DATA IN THIS EXERCISE =>
-.-.-

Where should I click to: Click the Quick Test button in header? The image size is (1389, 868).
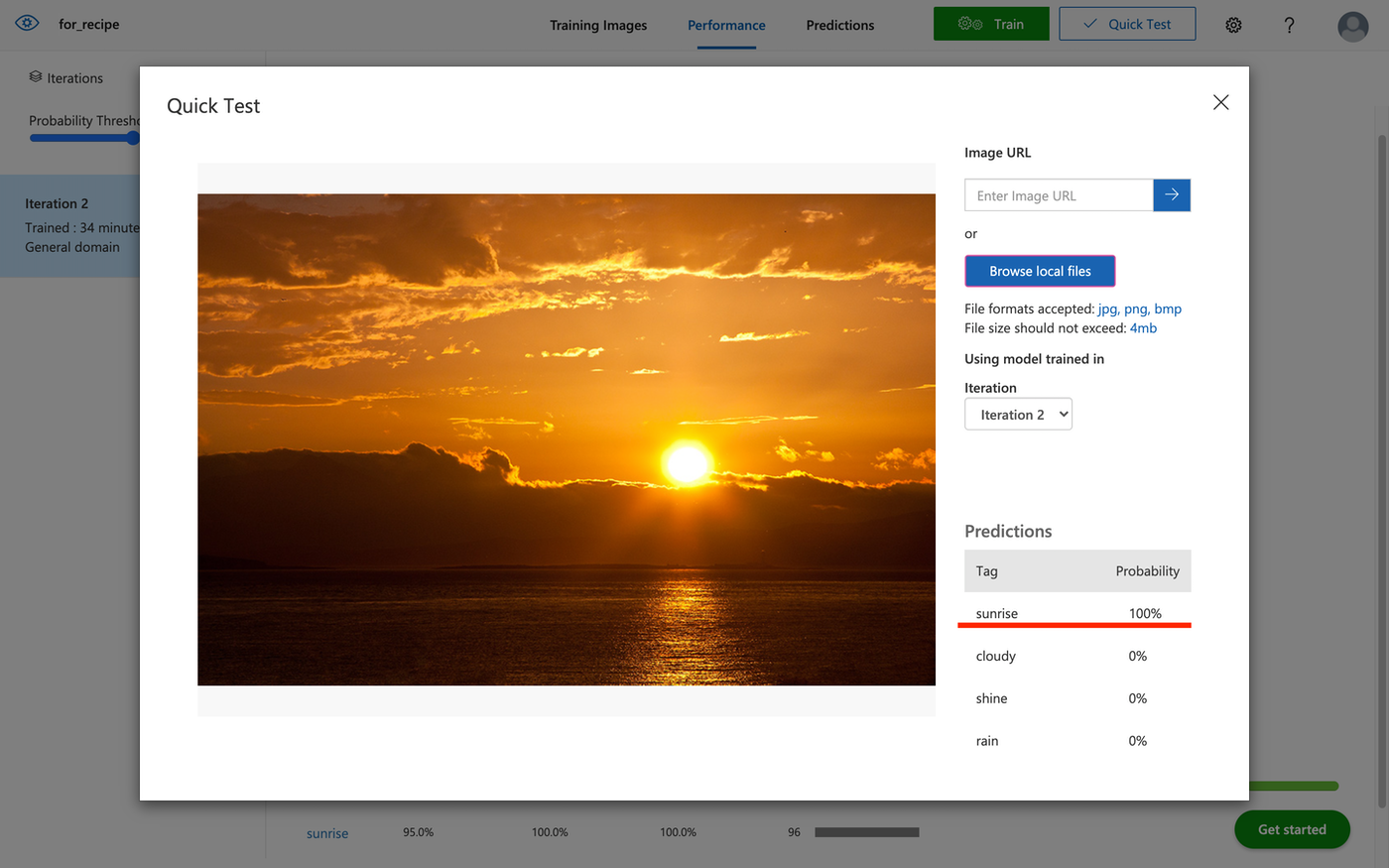click(x=1127, y=24)
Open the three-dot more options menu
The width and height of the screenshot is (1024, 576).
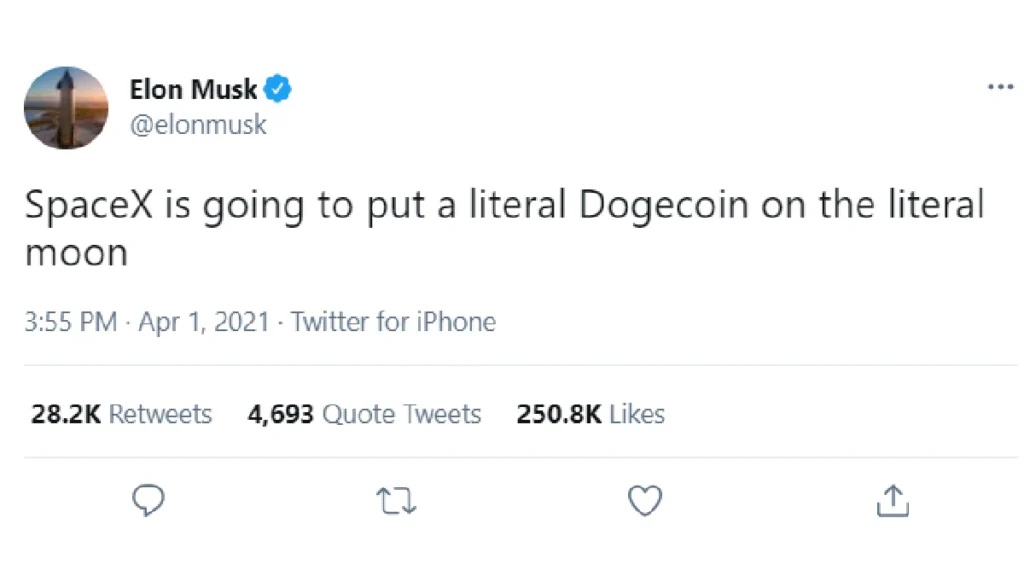pyautogui.click(x=1000, y=86)
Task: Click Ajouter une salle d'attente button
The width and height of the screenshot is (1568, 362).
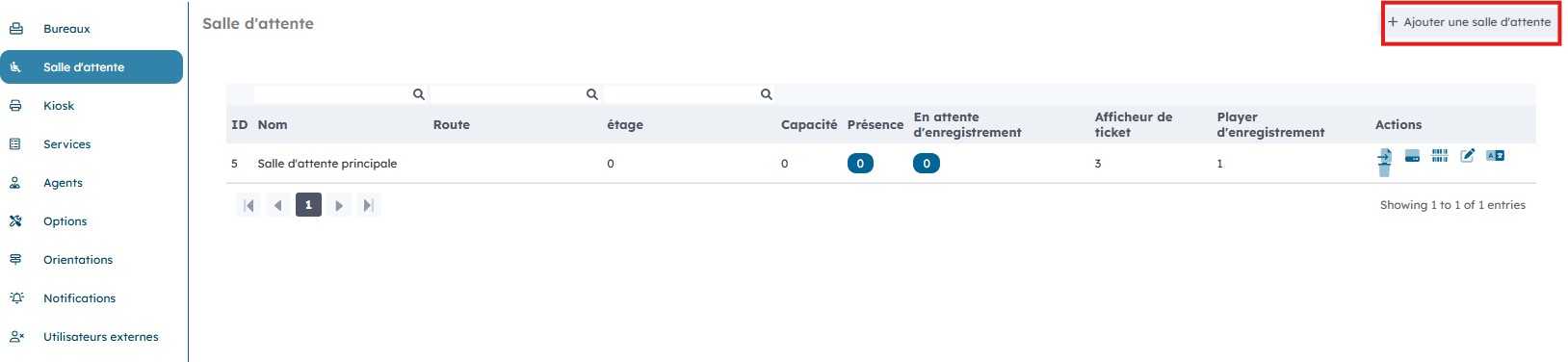Action: point(1470,22)
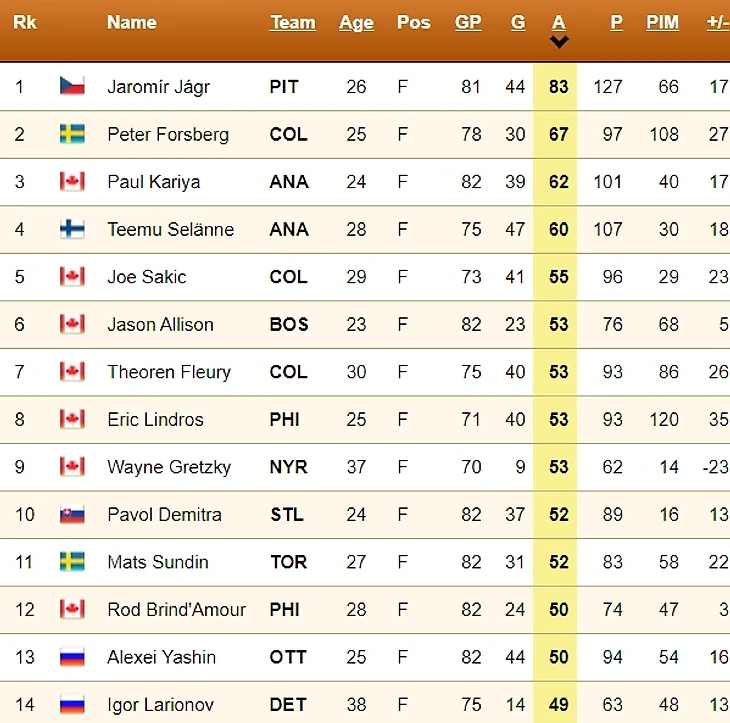Sort by P points column header
Viewport: 730px width, 723px height.
click(616, 22)
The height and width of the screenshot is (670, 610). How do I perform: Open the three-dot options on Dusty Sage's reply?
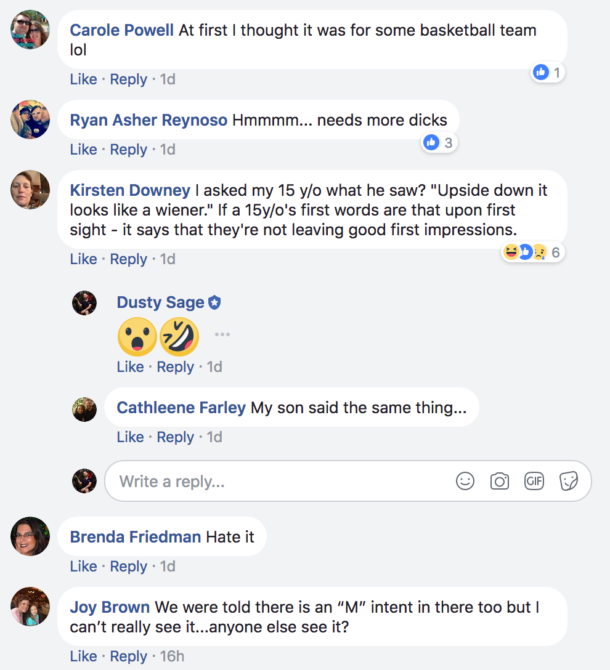[x=222, y=334]
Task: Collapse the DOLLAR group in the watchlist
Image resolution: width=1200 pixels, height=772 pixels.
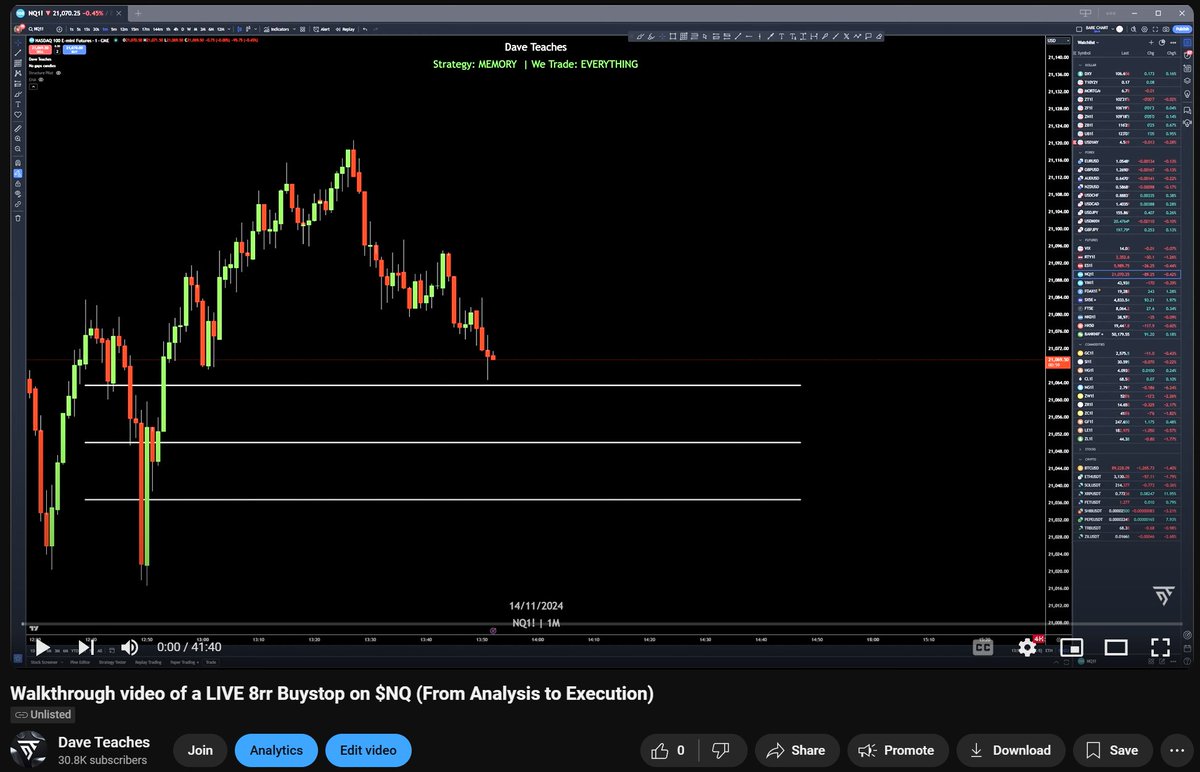Action: coord(1081,65)
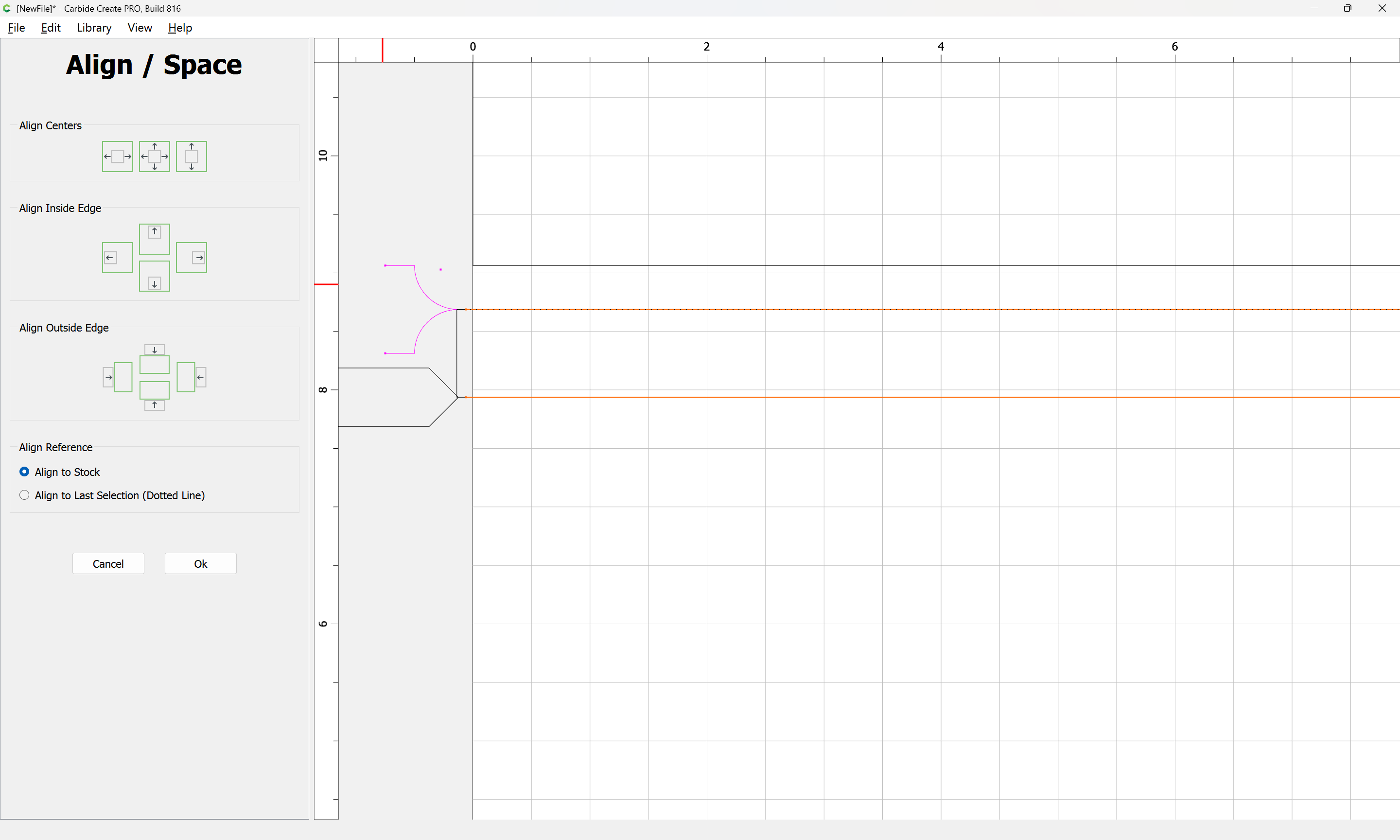
Task: Align inside edge to left
Action: click(x=117, y=258)
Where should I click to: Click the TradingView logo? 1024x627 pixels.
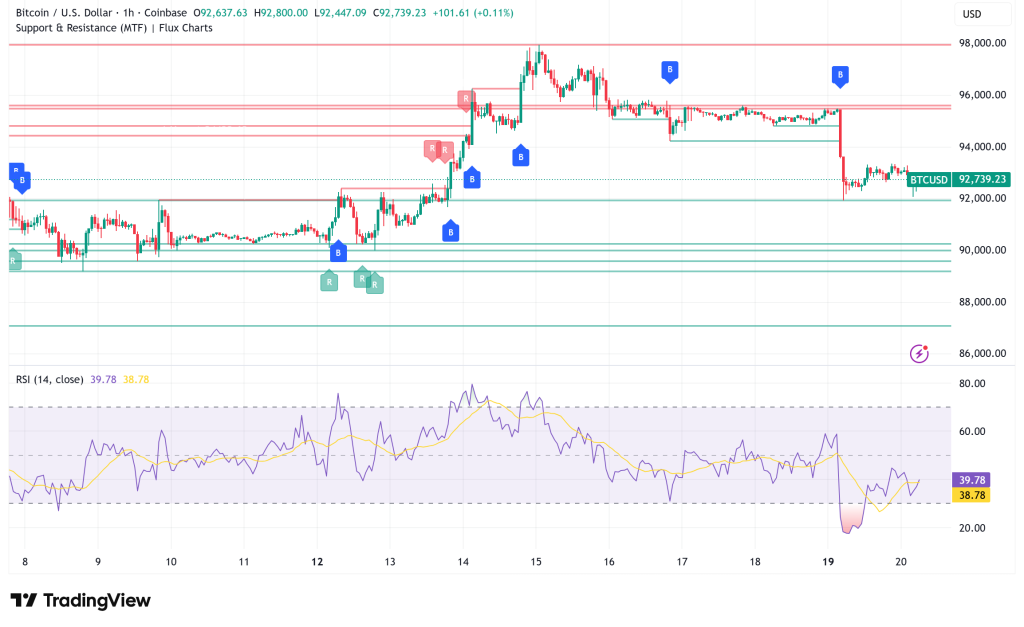tap(80, 600)
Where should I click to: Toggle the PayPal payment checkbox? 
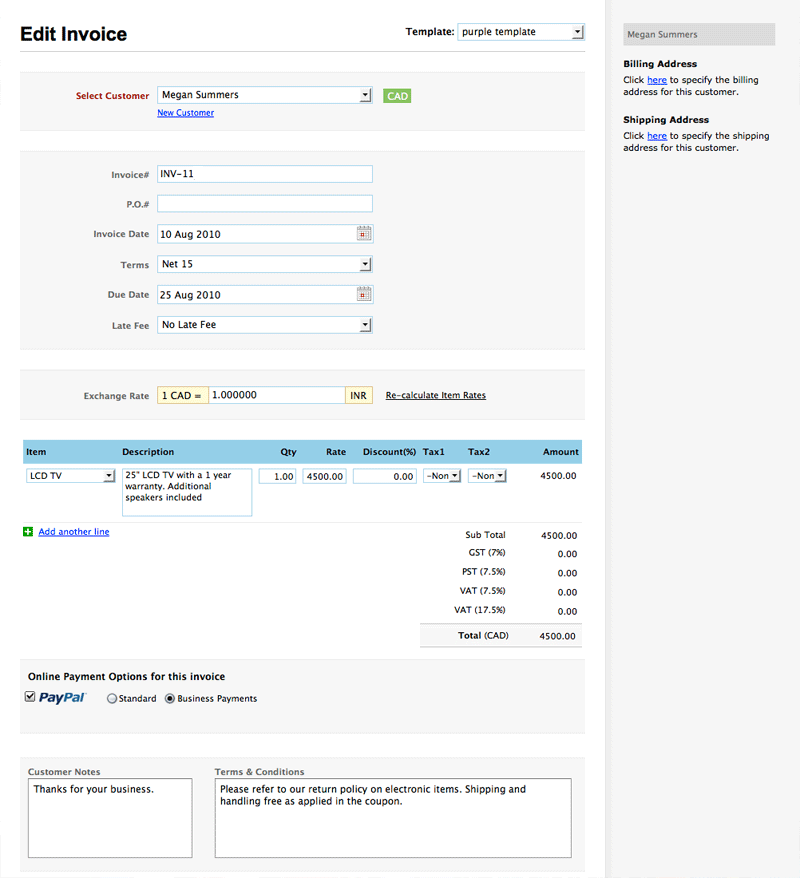point(30,697)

-.-.-

Every line above should be transcribed word for word; leave the pictures out.

Where should I click to: Click the Quick Test button in header? The image size is (1389, 868).
click(x=1127, y=24)
Open the three-dot more options menu
The width and height of the screenshot is (1024, 576).
pyautogui.click(x=1000, y=86)
Task: Click Ajouter une salle d'attente button
The width and height of the screenshot is (1568, 362).
Action: point(1470,22)
Sort by P points column header
Viewport: 730px width, 723px height.
click(616, 22)
The height and width of the screenshot is (670, 610). How do I perform: Open the three-dot options on Dusty Sage's reply?
[x=222, y=334]
Task: Collapse the DOLLAR group in the watchlist
Image resolution: width=1200 pixels, height=772 pixels.
Action: coord(1081,65)
Task: Align inside edge to left
Action: click(x=117, y=258)
Where should I click to: Click the TradingView logo? 1024x627 pixels.
tap(80, 600)
Where should I click to: Toggle the PayPal payment checkbox? 
point(30,697)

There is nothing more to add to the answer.